Exercise requirements
The answer must be an exact reprint of the lines from the one with "Where should I click to: Click" through the final line of the data, with no pictures included.

[Stored data entries]
************

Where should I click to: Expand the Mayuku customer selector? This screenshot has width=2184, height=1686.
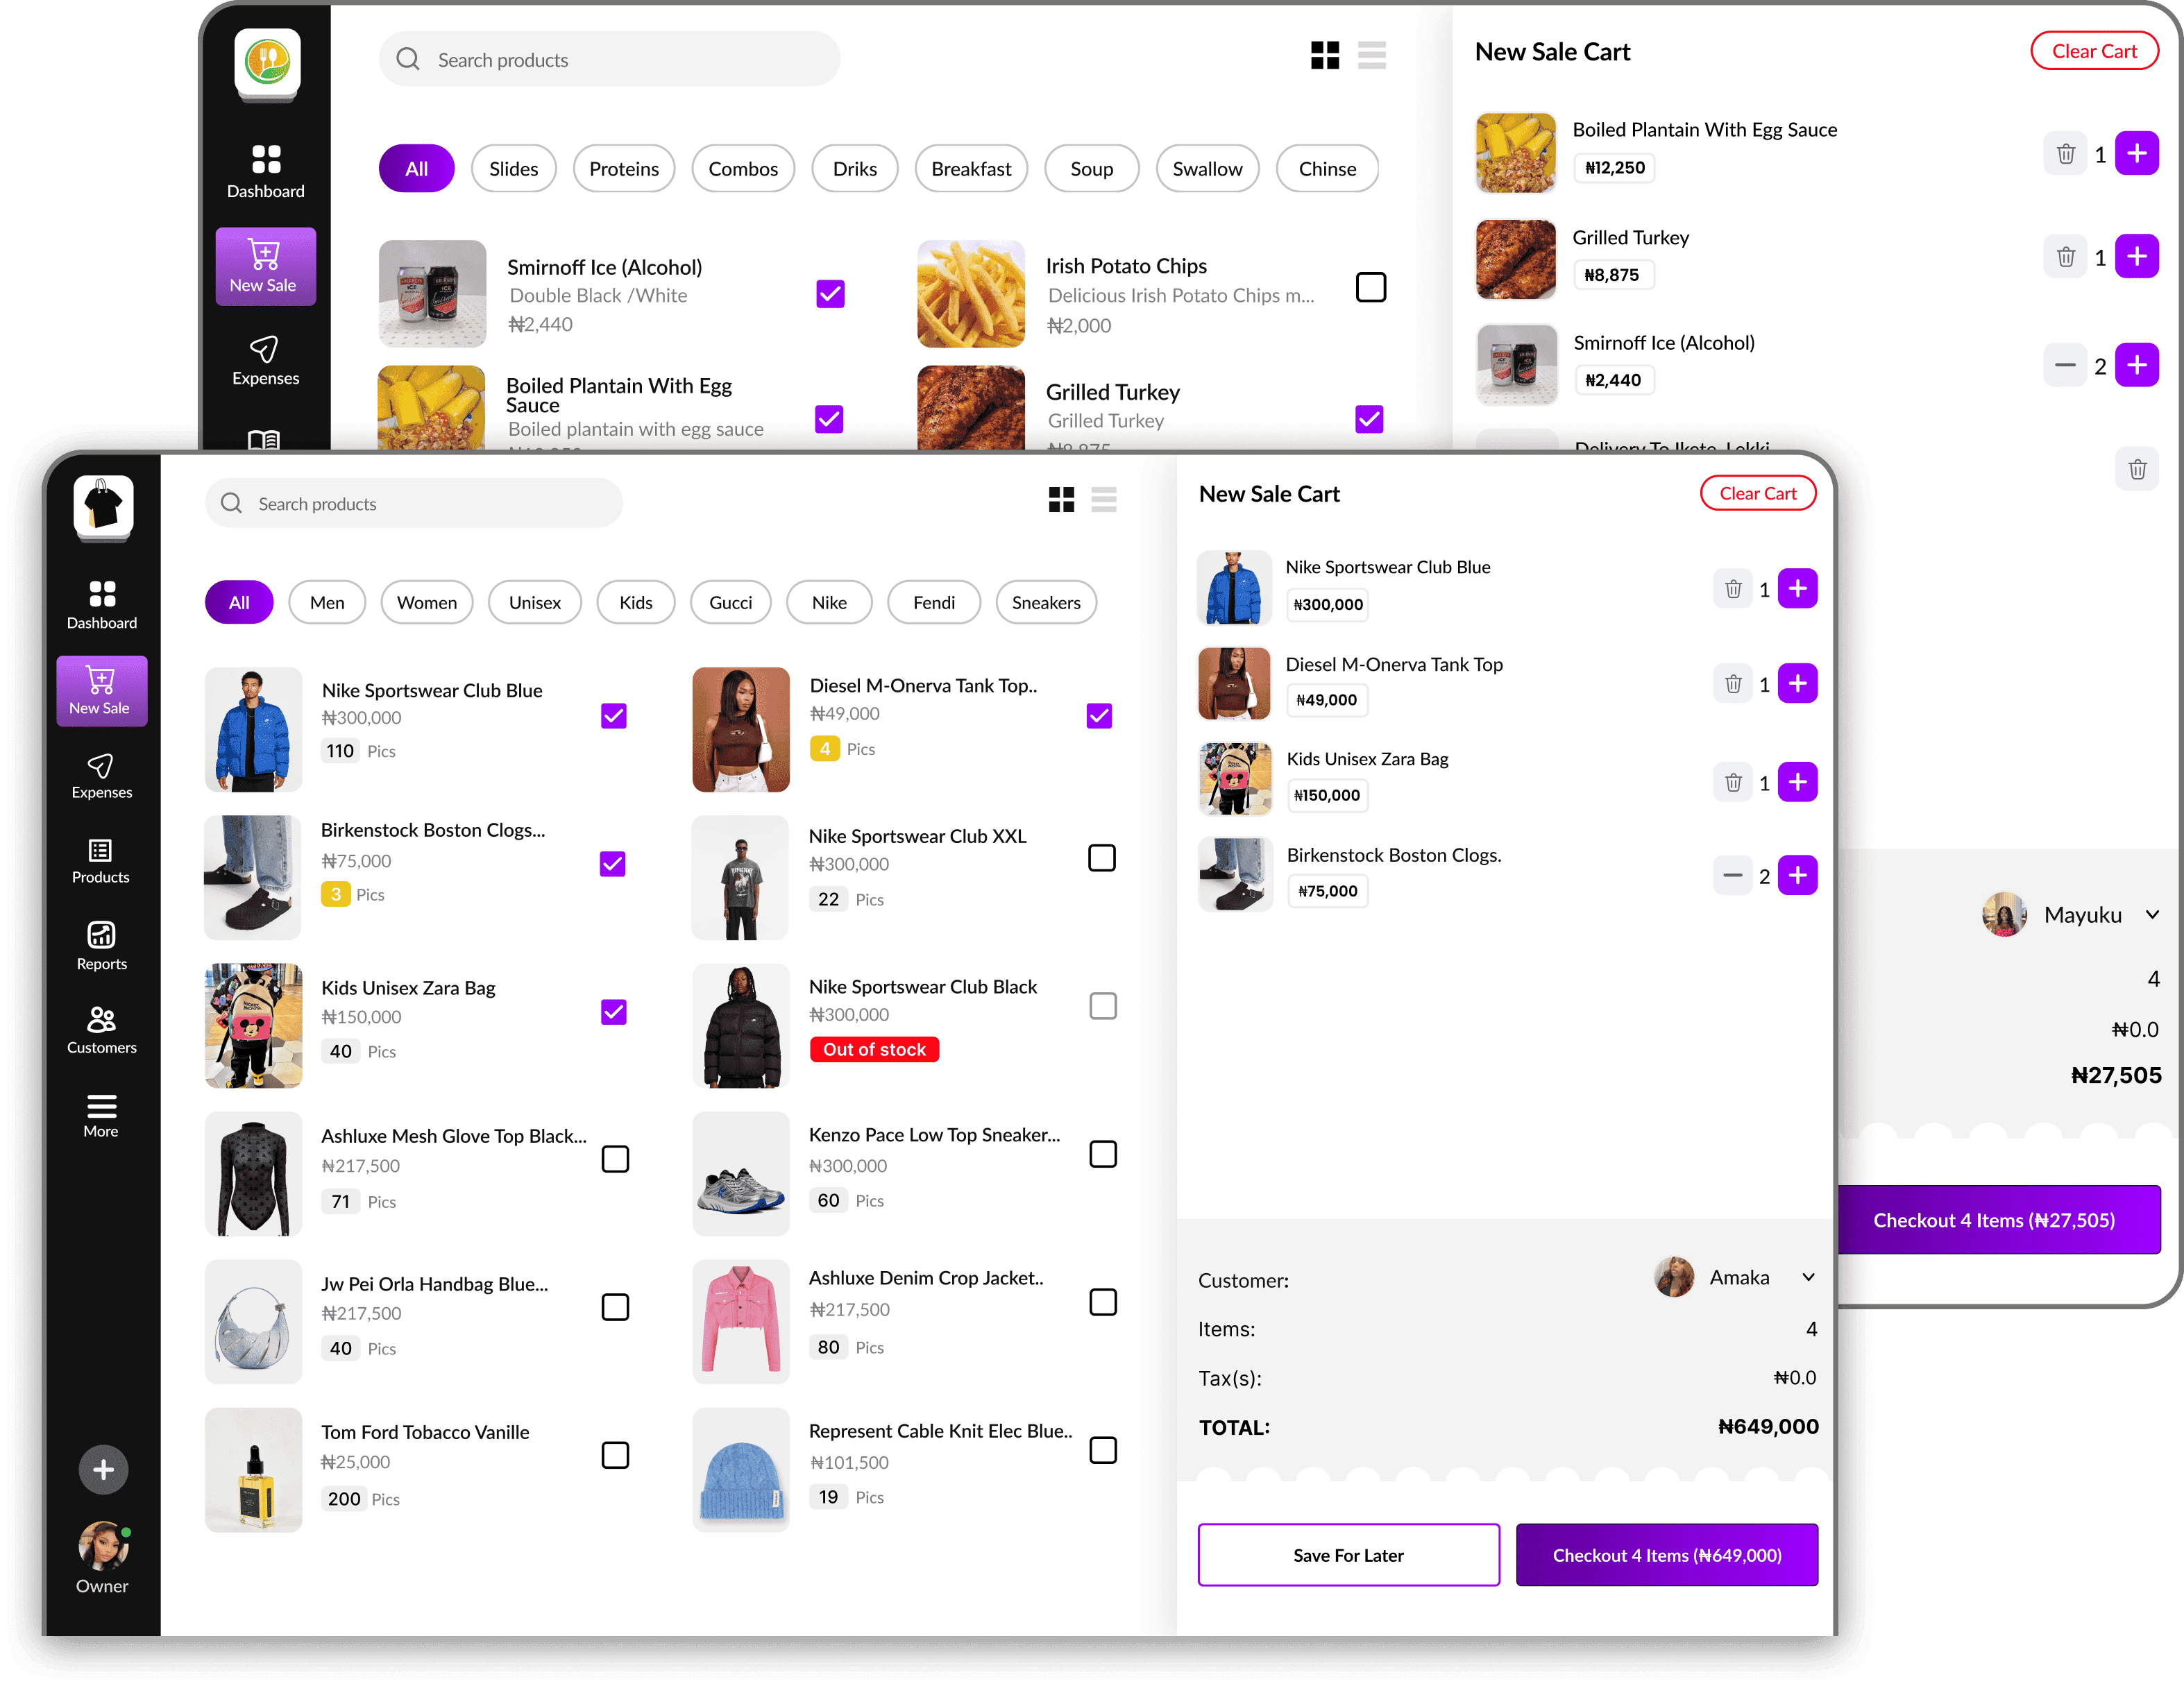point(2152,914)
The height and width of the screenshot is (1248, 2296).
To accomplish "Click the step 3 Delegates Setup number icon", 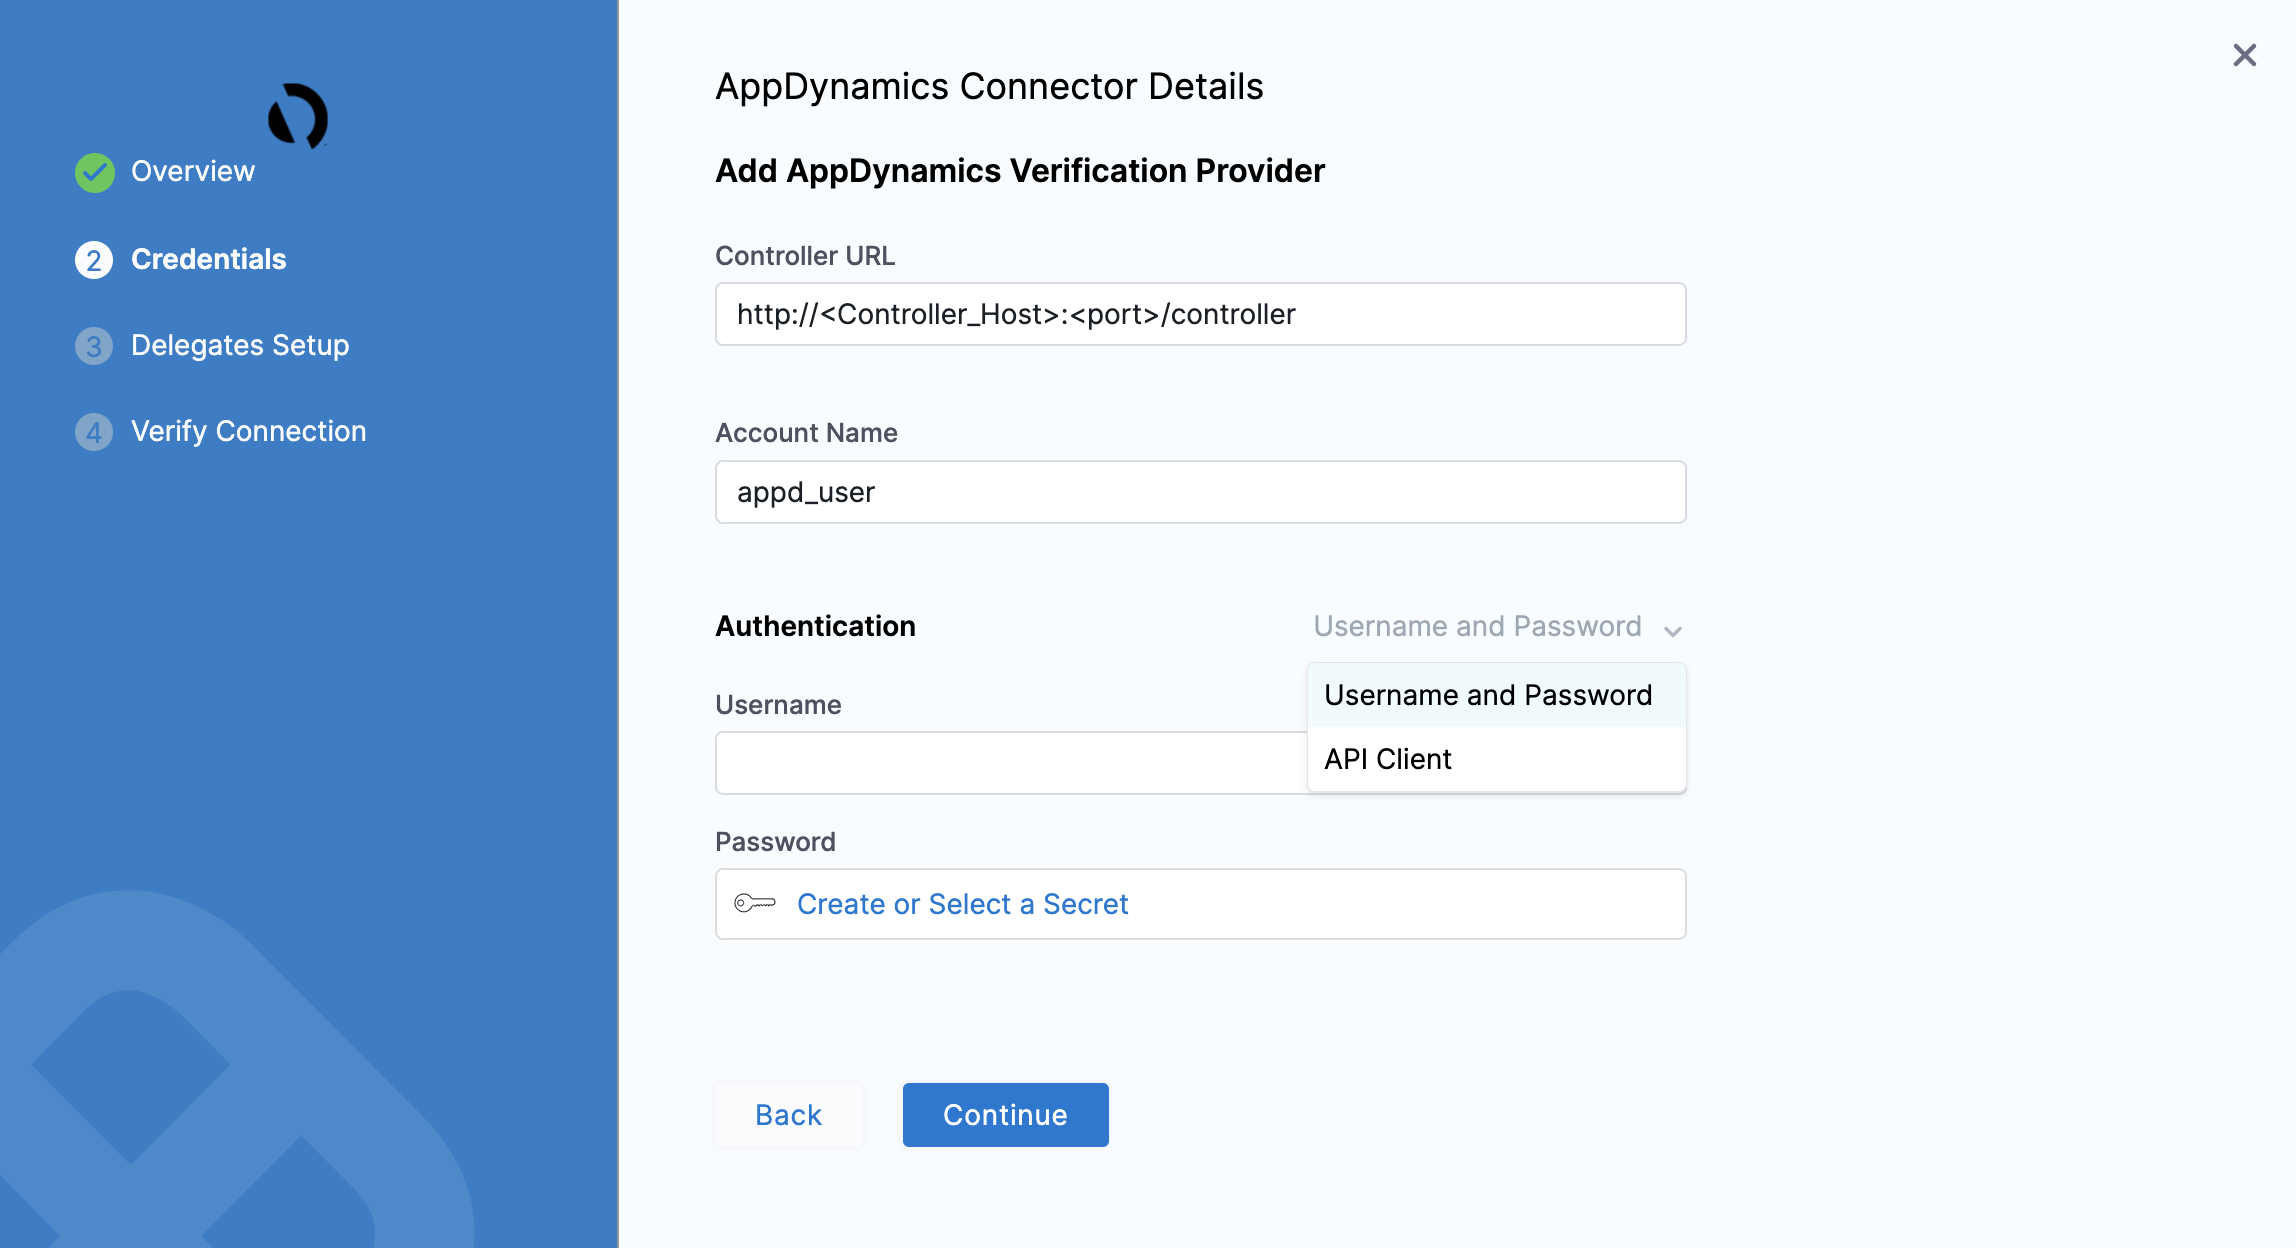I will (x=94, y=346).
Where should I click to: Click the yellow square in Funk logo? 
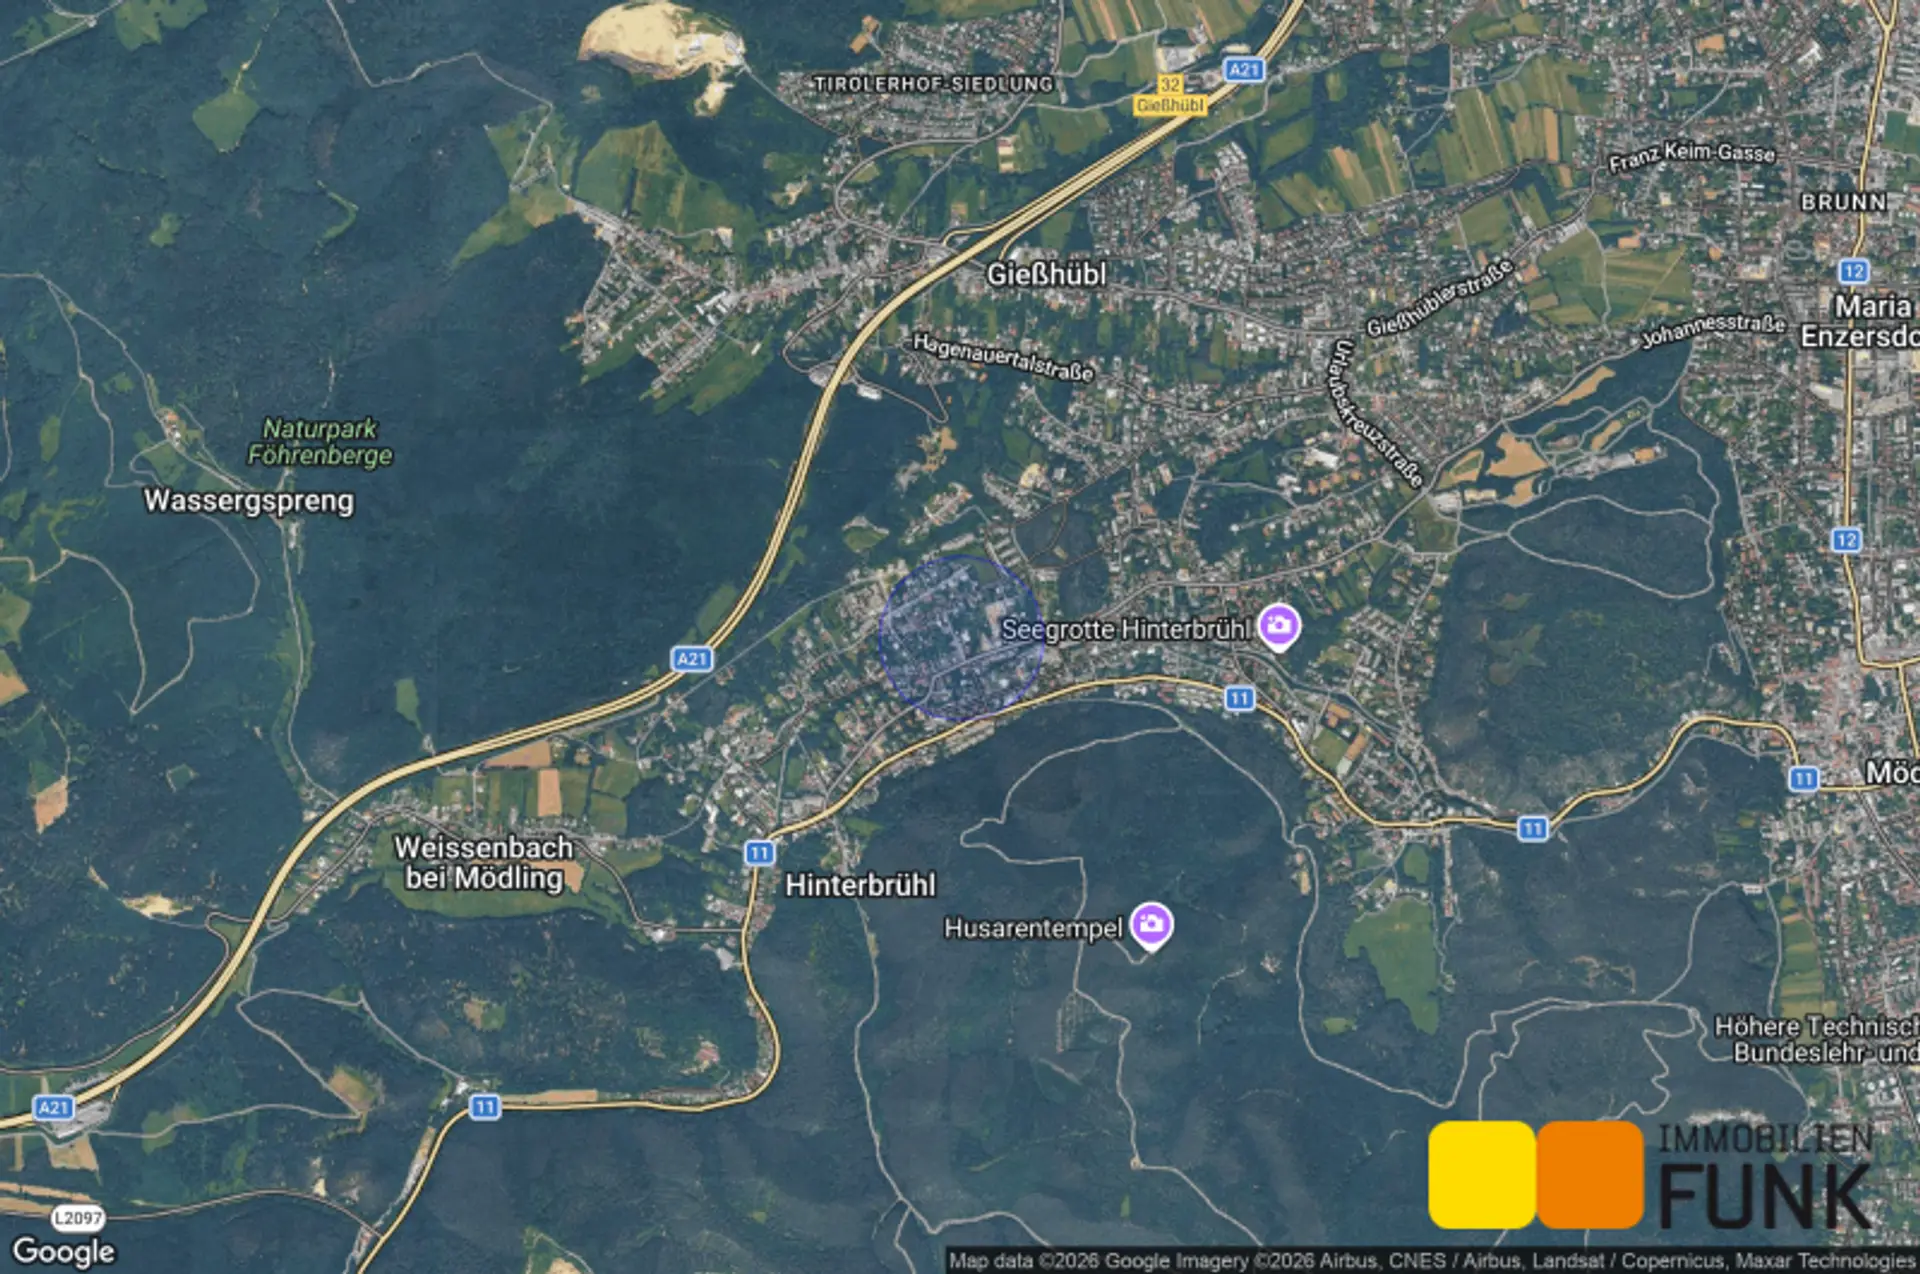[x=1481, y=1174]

************

Solution to the exercise
Where should I click to: Click the yellow square in Funk logo? 
[x=1481, y=1174]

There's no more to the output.